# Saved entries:
__________________________________________________

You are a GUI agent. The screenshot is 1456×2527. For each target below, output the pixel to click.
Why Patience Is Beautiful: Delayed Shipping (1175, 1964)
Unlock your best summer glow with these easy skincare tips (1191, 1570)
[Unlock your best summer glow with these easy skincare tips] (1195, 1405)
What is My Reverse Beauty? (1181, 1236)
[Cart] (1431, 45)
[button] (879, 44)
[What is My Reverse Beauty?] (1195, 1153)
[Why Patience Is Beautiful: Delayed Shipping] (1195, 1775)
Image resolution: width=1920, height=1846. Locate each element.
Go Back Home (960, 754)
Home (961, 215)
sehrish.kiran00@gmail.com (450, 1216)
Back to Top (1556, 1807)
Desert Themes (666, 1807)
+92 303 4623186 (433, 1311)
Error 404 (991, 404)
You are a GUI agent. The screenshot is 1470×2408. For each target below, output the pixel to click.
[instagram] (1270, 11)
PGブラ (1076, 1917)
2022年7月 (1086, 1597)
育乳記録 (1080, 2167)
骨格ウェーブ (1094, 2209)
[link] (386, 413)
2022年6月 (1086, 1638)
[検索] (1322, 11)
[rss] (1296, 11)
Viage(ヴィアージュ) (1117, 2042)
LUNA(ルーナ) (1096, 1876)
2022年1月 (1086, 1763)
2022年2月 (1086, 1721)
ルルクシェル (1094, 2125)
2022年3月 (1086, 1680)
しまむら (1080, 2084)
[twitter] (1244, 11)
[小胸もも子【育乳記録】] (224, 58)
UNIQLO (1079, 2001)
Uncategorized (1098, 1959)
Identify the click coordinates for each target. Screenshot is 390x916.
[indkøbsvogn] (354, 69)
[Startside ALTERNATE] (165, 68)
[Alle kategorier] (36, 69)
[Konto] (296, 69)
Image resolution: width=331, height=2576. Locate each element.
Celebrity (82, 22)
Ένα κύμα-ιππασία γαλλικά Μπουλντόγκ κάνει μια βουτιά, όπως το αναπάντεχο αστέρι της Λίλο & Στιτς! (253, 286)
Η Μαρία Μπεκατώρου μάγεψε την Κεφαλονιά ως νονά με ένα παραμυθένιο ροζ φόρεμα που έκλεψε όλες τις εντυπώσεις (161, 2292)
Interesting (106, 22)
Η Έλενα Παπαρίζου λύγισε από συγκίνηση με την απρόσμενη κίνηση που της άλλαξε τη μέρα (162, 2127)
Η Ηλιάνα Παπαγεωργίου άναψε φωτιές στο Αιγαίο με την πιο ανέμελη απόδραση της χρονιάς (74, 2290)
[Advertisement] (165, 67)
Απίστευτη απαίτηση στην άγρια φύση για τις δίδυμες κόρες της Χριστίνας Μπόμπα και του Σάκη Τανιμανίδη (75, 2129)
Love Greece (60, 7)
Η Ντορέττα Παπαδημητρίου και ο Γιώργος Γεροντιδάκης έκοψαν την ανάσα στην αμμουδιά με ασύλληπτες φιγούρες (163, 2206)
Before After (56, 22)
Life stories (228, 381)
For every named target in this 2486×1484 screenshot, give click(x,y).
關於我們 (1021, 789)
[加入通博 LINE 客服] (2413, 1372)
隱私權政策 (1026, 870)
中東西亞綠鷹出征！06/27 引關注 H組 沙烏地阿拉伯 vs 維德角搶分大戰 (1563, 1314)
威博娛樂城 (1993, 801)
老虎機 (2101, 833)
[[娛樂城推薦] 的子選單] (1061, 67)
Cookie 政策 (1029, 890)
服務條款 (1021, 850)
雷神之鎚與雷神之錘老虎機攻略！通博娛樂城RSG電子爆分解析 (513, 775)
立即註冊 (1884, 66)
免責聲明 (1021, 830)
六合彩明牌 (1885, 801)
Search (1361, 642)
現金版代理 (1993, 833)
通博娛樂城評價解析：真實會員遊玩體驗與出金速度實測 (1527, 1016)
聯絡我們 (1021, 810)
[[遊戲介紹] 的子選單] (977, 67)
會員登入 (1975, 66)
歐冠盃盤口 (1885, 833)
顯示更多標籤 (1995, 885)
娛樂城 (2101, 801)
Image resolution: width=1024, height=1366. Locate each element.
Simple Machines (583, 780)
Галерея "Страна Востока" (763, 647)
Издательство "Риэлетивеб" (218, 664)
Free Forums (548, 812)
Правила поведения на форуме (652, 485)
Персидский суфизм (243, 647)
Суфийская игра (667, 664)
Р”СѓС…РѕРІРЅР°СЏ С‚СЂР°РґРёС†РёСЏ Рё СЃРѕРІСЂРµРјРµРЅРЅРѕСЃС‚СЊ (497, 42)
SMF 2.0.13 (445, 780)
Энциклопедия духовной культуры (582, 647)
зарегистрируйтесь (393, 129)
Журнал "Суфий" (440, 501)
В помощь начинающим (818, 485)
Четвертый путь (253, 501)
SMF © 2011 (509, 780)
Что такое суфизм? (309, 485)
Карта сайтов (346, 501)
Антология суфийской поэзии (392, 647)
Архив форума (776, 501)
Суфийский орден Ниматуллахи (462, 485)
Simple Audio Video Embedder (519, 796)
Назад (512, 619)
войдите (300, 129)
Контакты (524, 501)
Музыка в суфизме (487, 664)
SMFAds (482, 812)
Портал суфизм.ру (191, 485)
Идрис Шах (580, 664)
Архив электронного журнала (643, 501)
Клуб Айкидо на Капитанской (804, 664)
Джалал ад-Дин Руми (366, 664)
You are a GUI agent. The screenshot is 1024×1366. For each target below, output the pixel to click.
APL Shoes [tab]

__________________________________________________

# Work order:
Count how many lines in the data contain the word "pixel", giving the number without comment.

# Output:
3